- Your assignment -
In two sentences, how would you sum up the event description below?

[Opening Text block section]

London, United Kingdom

Event map

With No Loose Strands, the Feminist Library is celebrating the rich tapestry of radical textile art throughout Women’s History Month.

About

We will be exploring the ways women weave together themes of gendered work, political protest and community, by exhibiting works by invited artists and also creating pieces of textile art during community workshops throughout the month. The exhibition will feature quilts, banners and embroidered pieces as well as books, zines and journals from the Library’s collection, alongside new works created during workshops to be hung permanently as part of the fabric of the Library. 

While simultaneously a historically ‘feminine medium’ and a means of transgression, textile art provides a radical insight into knowledge production and communities. 

Textile art is often collaborative, whether produced in knitting, weaving and sewing groups where people socialise, create support networks and share skills, or passed on from one generation of a family to the next. Textile arts have been a prominent and iconic aesthetic in radical organising globally and in the UK, from early 20th century Suffragette banners through to the 1970s and the Women’s Liberation Movement, and the Lesbians and Gays Support the Miners campaign of the 1980s. Banners are still prominent in contemporary direct action and protest groups: Sisters Uncut held banner making sessions ahead of their action in support of the women detained at Yarl’s Wood in 2018.

[Closing Text block section]
[Opening Source data section]

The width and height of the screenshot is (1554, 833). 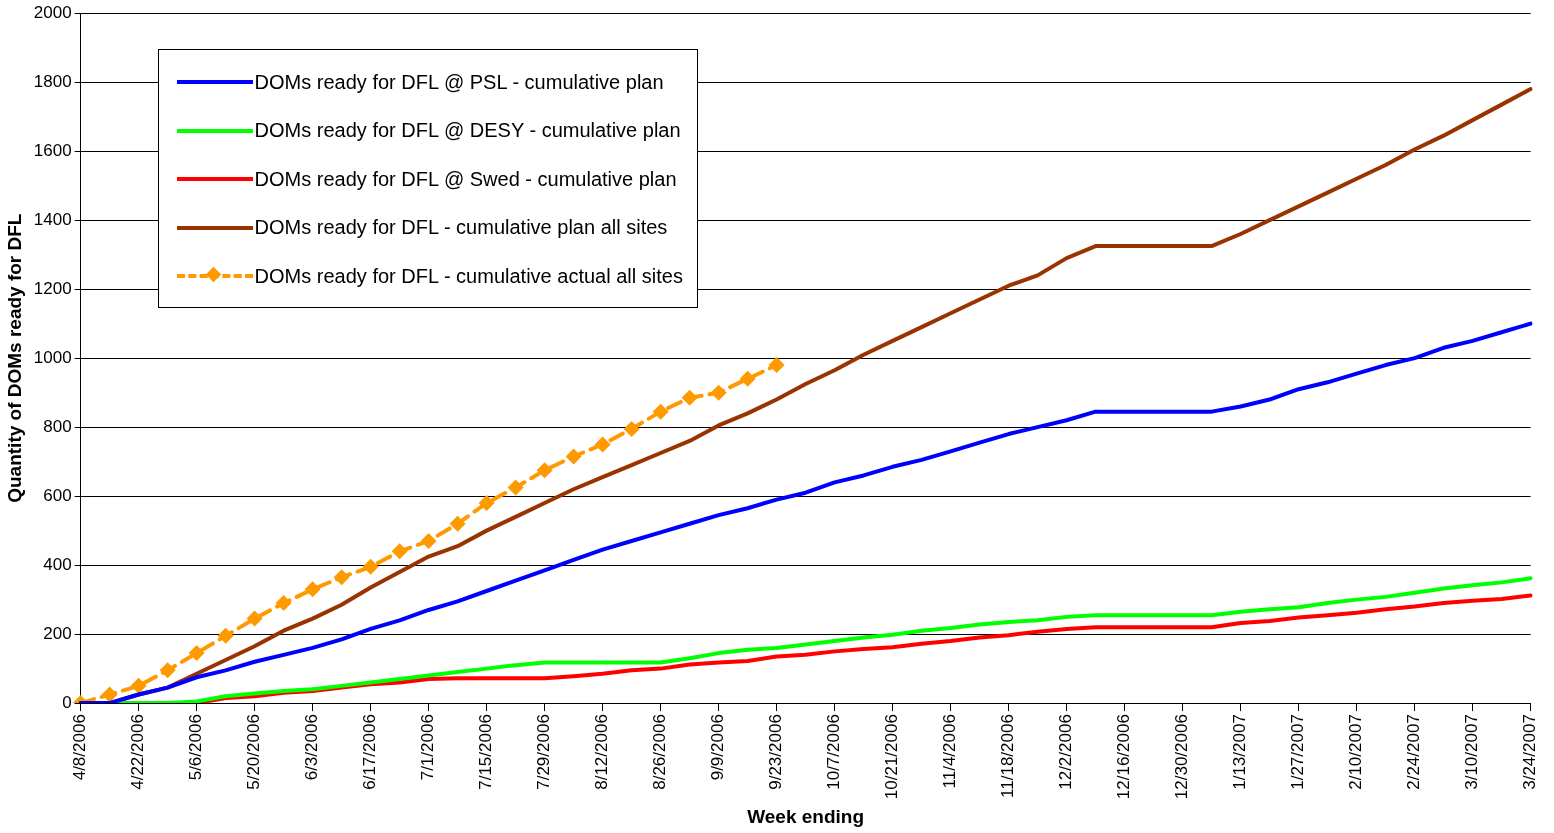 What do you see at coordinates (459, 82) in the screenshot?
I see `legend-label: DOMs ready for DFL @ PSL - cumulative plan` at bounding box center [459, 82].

[Closing Source data section]

- The completed task -
With No Loose Strands, the Feminist Library is celebrating radical textile art throughout Women's History Month, exhibiting works by invited artists and items from its collection alongside new pieces made in community workshops. The description presents textile art as both a historically "feminine medium" and a means of transgression that is often collaborative and has been prominent in radical organizing, from early 20th century Suffragette banners to contemporary groups such as Sisters Uncut.